* begin Text segment *
PROBATE FREQUENTLY ASKED QUESTIONS

Q: What is Probate?

A: Probate is the process of settling a decedent’s estate by notifying creditors to present any claims against the estate and also serves to re-title assets held in the decedent’s name and to see that those assets get properly distributed to the intended beneficiaries. The Probate Court for the district where the decedent resided at the time of his or her death has jurisdiction. The Probate Court’s role is to make sure that creditors have an opportunity to present their claims against the estate and that the decedent’s wishes contained in the Will are followed. If the decedent does not have a will, the property will be divided according to the laws of intestacy in Connecticut.

Q: Do Estates Need To Be Probated in Connecticut?

A: In Connecticut, a decedent's estate needs to be probated if at the time of his death he owned real estate or assets exceeding forty-thousand ($40,000) dollars. For estates under forty-thousand ($40,000) there is a Small Estate procedure which allows Small Estates to be administered with only minimal intervention by the Probate Court. For all other estates an application to probate the estate needs to be filed in the Probate Court. After the will is admitted, the Probate Court appoints a fiduciary (the Executor named in the will or an Administrator appointed by the court). The Executor files an Inventory listing all probate, federal and/or Connecticut Estate Tax Returns, a Return of Claims, a Final Accounting and a closing affidavit. If an estate tax is due, the State of Connecticut requires payment within six (6) months of the decedent's death and the federal government requires payment within nine (9) months following the date of death.

Q: What is a Probate Inventory?

A: A Probate Inventory is a list of the assets owned by the decedent in his or her own name at the date of death. The Executor needs to file an Inventory with the Probate Court within sixty (60) days of being appointed.

Q: Is there a simplified method for settling small estates?

A: Yes. There is an expedited procedure for settling estates where probate assets do not exceed $40,000 and where the decedent owned no real estate. The simplified method usually does not require the appointment of an Executor. In addition to the Small Estate Affidavit being filed, a Connecticut Estate Tax Return must be filed.

Q: What is a Return and List of Claims?

A: In a decedent's estate, creditors and debts owed by the decedent need to be listed on a form known as a Return and List of Claims.

Q: How does the Probate Court Get Paid?

A: The Probate Court system in Connecticut is self-funding and relies on user fees to generate the revenue to keep it operating. A tax is levied upon decedent’s estates pursuant to a schedule based on the size of the estate. The Probate Court fee is based on the Connecticut Estate Tax filed with the Probate Court.

Q: What is a Final Accounting?

A: In a decedent's estate, the Executor must account for all revenues and expenses incurred during his or her administration of the estate. This accounting starts with the Inventory and lists all income receipts and all expenses paid during the estate administration period and also lists the proposed distributions to the beneficiaries.

Q: How do I Close the Estate?

A: Once the final accounting of an estate is approved and any tax clearances are received, the Executor will file an Affidavit of Closing with Probate Court.

Q: What is a "Conservator"?

A: A Conservator is someone appointed by the Probate Court to handle the person’s financial or personal affairs. The law views a person as a financial entity and as a
personal entity and can appoint someone to be the Conservator of the Estate for finances or as the Conservator of the Person for personal affairs. Conservatorships can be voluntary or involuntary.
* end Text segment *
* begin Information provided *
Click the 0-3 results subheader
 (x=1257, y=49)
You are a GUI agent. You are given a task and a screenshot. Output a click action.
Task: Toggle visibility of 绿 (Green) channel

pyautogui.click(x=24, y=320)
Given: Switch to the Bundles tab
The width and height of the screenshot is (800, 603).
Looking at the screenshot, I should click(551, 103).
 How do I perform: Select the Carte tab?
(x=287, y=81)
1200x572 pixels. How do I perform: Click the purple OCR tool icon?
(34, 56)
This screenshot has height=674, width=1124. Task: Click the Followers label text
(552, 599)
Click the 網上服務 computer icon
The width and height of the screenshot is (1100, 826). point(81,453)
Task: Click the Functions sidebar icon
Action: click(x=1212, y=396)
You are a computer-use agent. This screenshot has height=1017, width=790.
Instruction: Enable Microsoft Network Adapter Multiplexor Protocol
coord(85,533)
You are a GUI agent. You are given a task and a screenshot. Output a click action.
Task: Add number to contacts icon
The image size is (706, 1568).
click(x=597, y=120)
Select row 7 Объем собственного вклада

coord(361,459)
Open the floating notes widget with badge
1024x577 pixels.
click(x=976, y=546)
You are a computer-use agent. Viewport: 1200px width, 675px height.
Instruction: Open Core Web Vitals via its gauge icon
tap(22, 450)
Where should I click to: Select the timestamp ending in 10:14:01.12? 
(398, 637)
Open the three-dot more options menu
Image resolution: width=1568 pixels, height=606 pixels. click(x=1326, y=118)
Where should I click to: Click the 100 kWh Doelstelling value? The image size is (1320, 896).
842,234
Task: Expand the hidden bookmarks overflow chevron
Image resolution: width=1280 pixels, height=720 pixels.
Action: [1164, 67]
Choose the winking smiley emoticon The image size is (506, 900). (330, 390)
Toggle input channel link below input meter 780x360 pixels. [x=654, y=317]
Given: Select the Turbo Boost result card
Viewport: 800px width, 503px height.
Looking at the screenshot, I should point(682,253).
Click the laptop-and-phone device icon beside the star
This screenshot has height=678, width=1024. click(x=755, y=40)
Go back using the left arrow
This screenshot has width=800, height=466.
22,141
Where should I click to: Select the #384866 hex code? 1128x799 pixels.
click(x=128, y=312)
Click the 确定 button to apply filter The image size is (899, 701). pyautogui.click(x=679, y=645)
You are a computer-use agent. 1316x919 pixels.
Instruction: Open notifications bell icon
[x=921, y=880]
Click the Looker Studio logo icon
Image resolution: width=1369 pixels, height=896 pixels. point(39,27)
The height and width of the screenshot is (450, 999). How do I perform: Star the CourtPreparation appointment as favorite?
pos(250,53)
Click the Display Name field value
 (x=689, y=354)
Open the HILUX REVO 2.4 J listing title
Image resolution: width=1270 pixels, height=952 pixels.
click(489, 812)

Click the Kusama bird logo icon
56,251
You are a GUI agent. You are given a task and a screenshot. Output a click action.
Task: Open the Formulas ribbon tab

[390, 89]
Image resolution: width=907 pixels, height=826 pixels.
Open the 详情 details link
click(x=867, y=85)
* end Information provided *
■ Task to complete:
Reproduce the passage of the probate FAQ starting with "A: A Probate" and going on through "Court Get Paid?".

■ Result below:
A: A Probate Inventory is a list of the assets owned by the decedent in his or her own name at the date of death. The Executor needs to file an Inventory with the Probate Court within sixty (60) days of being appointed.

Q: Is there a simplified method for settling small estates?

A: Yes. There is an expedited procedure for settling estates where probate assets do not exceed $40,000 and where the decedent owned no real estate. The simplified method usually does not require the appointment of an Executor. In addition to the Small Estate Affidavit being filed, a Connecticut Estate Tax Return must be filed.

Q: What is a Return and List of Claims?

A: In a decedent's estate, creditors and debts owed by the decedent need to be listed on a form known as a Return and List of Claims.

Q: How does the Probate Court Get Paid?